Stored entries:
= = = = =
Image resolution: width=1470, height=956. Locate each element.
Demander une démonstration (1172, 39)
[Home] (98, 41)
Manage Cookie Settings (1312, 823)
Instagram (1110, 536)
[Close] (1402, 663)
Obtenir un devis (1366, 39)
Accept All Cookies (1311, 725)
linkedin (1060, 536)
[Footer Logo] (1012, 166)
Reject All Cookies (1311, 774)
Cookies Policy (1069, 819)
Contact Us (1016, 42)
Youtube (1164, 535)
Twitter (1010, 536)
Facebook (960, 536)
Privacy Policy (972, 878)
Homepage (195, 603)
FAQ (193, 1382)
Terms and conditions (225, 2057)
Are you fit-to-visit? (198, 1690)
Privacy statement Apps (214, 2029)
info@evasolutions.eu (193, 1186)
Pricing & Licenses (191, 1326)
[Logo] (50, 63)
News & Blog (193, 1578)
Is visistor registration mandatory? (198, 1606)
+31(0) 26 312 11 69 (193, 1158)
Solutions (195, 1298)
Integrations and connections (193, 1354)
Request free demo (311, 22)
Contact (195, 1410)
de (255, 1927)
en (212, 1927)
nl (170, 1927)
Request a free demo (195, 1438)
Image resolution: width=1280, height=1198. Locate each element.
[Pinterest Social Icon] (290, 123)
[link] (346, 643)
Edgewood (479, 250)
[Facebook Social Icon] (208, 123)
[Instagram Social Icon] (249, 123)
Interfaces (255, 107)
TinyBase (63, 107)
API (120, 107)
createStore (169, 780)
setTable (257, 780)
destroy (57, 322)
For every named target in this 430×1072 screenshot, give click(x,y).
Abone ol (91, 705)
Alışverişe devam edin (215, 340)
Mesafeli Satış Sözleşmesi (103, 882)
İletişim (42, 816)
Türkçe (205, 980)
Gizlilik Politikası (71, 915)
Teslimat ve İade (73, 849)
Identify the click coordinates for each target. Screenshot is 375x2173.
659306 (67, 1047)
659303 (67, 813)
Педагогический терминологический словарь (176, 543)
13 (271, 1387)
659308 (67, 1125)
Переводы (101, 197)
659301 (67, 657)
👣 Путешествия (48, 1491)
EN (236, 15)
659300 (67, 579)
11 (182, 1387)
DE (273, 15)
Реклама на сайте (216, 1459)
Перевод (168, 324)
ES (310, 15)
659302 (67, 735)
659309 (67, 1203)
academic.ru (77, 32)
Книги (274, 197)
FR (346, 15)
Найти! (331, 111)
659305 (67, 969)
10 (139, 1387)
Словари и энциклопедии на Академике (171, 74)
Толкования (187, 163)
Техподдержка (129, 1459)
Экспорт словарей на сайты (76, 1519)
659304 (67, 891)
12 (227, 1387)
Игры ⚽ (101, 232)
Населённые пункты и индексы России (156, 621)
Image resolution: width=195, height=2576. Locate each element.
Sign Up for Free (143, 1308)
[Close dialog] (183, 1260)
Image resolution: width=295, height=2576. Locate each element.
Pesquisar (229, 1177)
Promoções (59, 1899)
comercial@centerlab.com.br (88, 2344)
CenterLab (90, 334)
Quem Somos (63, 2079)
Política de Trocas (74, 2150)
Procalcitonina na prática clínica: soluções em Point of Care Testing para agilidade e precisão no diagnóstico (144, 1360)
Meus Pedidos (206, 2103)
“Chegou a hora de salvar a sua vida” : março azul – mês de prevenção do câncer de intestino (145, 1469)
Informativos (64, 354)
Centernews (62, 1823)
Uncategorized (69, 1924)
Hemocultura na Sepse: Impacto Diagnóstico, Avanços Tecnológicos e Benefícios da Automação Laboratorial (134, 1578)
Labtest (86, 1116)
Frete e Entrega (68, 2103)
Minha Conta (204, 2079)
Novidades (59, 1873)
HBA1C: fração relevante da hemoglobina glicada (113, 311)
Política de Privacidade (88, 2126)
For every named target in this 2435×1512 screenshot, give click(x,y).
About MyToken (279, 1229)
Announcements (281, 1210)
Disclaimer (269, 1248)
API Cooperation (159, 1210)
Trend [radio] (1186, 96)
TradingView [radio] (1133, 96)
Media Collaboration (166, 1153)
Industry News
= = = = =
Copy the entries word for word. Start at the first line and end with the line containing "FAQ (193, 1382)".

Image resolution: width=1470, height=956. Locate each element.
Demander une démonstration (1172, 39)
[Home] (98, 41)
Manage Cookie Settings (1312, 823)
Instagram (1110, 536)
[Close] (1402, 663)
Obtenir un devis (1366, 39)
Accept All Cookies (1311, 725)
linkedin (1060, 536)
[Footer Logo] (1012, 166)
Reject All Cookies (1311, 774)
Cookies Policy (1069, 819)
Contact Us (1016, 42)
Youtube (1164, 535)
Twitter (1010, 536)
Facebook (960, 536)
Privacy Policy (972, 878)
Homepage (195, 603)
FAQ (193, 1382)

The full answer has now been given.